First priority: Knowledge that is enduring. essential information that students must know.
Second priority: Knowledge that is important, but not essential for students to know.
Third priority: Knowledge with which students should be familiar.
A graphic organizer of the three different types of knowledge appears at the top of this post.

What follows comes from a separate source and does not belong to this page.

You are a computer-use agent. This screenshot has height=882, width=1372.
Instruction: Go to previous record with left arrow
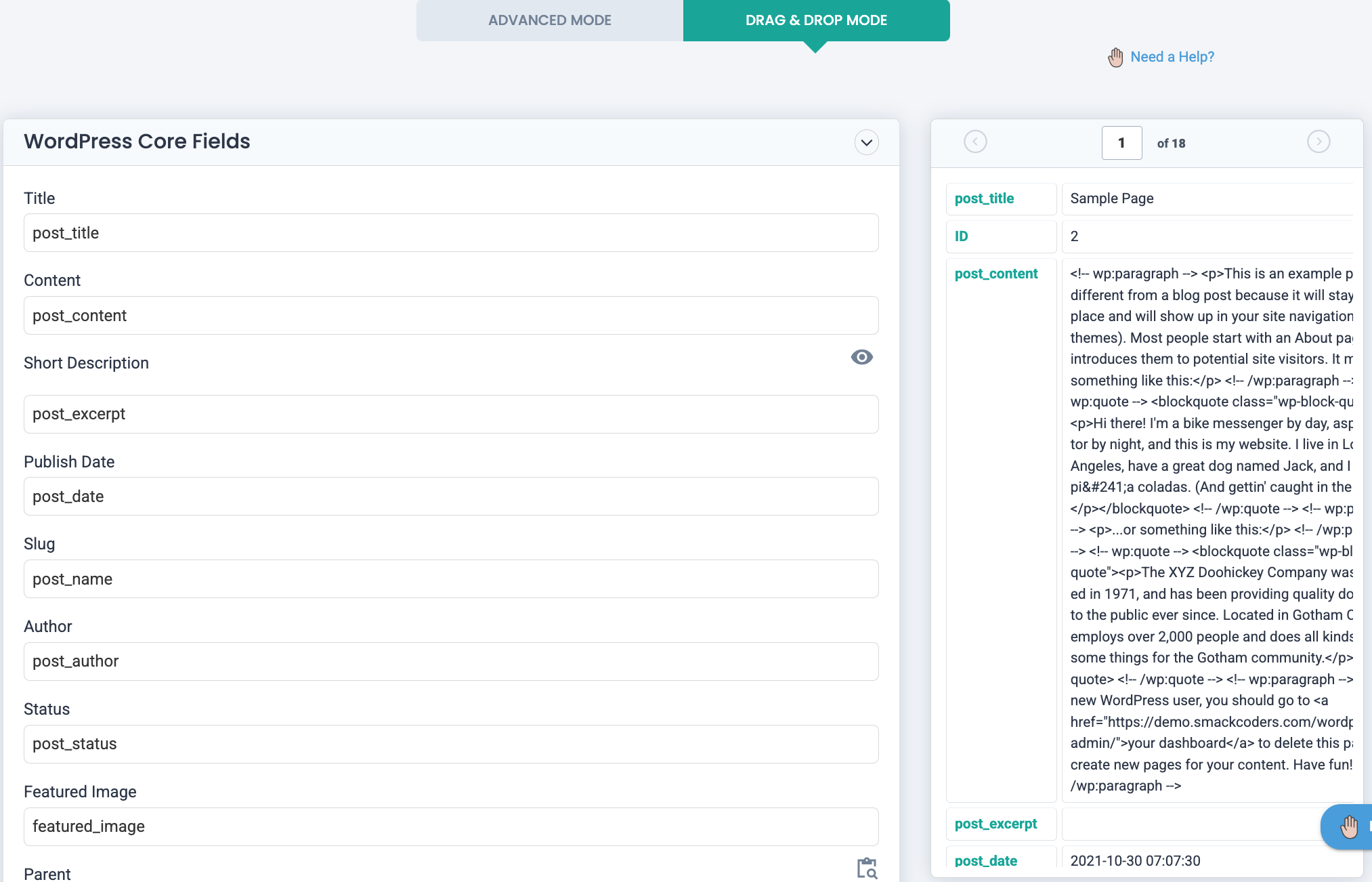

In our opinion it is the responsibility of the Jewish Professional Learning Communityincluding the rabbi, the school director, the teaching staff, the parents, in conjunction with the Central Jewish Educational Agency or Board of Jewish Education, and with the input of other Jewish educational institutions of the various Jewish movements ( e.g. the Association of Modern Orthodox Day Schools, the United Synagogue of Conservative Judaism, the Union of Reform Judaism, and the Jewish Reconstructionist Federation) who should determine what is enduring Jewish knowledge, important Jewish knowledge, and knowledge with which an educated Jewish person should be familiar.
Now here are a few questions for you to ponder.
1. What is enduring Jewish knowledge from your perspective?
2. Where specifically can a mentor or a teacher find enduring Jewish knowledge?
3. Is all Jewish knowledge enduring?
4. What is not enduring Jewish knowledge?
I welcome your answers to any and all of these questions.
* Wiggins, G. & McTighe, J. (1998). Understanding by Design. Alexandria, VA. Association for Supervision and Curriculum Development.